EXERCISE AIM
Entries follow. Give back exactly the lines starting at the one containing "Instruction: Click the thumbs-up like icon" and ending at the one containing "Task: Click Rename this PC button", and no other lines.

PROVIDED RECORDS
=-=-=-=-=

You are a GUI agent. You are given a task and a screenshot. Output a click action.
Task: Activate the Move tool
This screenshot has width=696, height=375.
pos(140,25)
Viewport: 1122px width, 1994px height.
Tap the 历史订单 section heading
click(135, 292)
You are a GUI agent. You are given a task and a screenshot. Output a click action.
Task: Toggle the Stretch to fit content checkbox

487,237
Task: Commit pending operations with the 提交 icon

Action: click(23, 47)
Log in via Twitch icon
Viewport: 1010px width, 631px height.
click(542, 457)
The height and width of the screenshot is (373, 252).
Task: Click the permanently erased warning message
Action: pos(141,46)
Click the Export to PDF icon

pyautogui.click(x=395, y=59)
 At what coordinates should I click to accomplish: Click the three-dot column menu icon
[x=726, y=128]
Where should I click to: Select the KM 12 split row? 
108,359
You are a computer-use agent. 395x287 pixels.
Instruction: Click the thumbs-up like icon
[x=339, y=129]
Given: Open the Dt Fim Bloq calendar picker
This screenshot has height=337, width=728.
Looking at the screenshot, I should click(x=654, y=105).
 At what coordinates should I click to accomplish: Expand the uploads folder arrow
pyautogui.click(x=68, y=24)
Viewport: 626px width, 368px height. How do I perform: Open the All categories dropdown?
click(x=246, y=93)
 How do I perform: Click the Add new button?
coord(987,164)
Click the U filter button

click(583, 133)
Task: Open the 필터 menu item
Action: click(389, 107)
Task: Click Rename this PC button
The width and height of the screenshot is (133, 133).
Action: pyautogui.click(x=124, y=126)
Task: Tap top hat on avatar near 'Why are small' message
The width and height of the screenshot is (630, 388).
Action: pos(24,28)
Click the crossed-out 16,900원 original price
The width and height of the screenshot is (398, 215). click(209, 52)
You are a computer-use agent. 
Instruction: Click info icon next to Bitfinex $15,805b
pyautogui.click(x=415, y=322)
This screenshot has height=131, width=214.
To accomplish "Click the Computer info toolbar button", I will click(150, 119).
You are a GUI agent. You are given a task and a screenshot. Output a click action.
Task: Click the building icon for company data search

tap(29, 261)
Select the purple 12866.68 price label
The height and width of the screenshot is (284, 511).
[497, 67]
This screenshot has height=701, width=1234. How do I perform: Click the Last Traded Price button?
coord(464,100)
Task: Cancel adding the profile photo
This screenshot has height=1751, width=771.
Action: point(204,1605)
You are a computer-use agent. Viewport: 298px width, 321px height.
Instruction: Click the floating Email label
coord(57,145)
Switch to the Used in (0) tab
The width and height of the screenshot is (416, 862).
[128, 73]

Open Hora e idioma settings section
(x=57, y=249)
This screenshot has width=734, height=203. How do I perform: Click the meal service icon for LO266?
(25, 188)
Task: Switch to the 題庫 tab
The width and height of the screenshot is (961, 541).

=-=-=-=-=

REPLY
Instruction: Click the thumbs-up like icon
[x=339, y=129]
Given: Open the Dt Fim Bloq calendar picker
This screenshot has height=337, width=728.
Looking at the screenshot, I should click(x=654, y=105).
 At what coordinates should I click to accomplish: Expand the uploads folder arrow
pyautogui.click(x=68, y=24)
Viewport: 626px width, 368px height. How do I perform: Open the All categories dropdown?
click(x=246, y=93)
 How do I perform: Click the Add new button?
coord(987,164)
Click the U filter button

click(583, 133)
Task: Open the 필터 menu item
Action: click(389, 107)
Task: Click Rename this PC button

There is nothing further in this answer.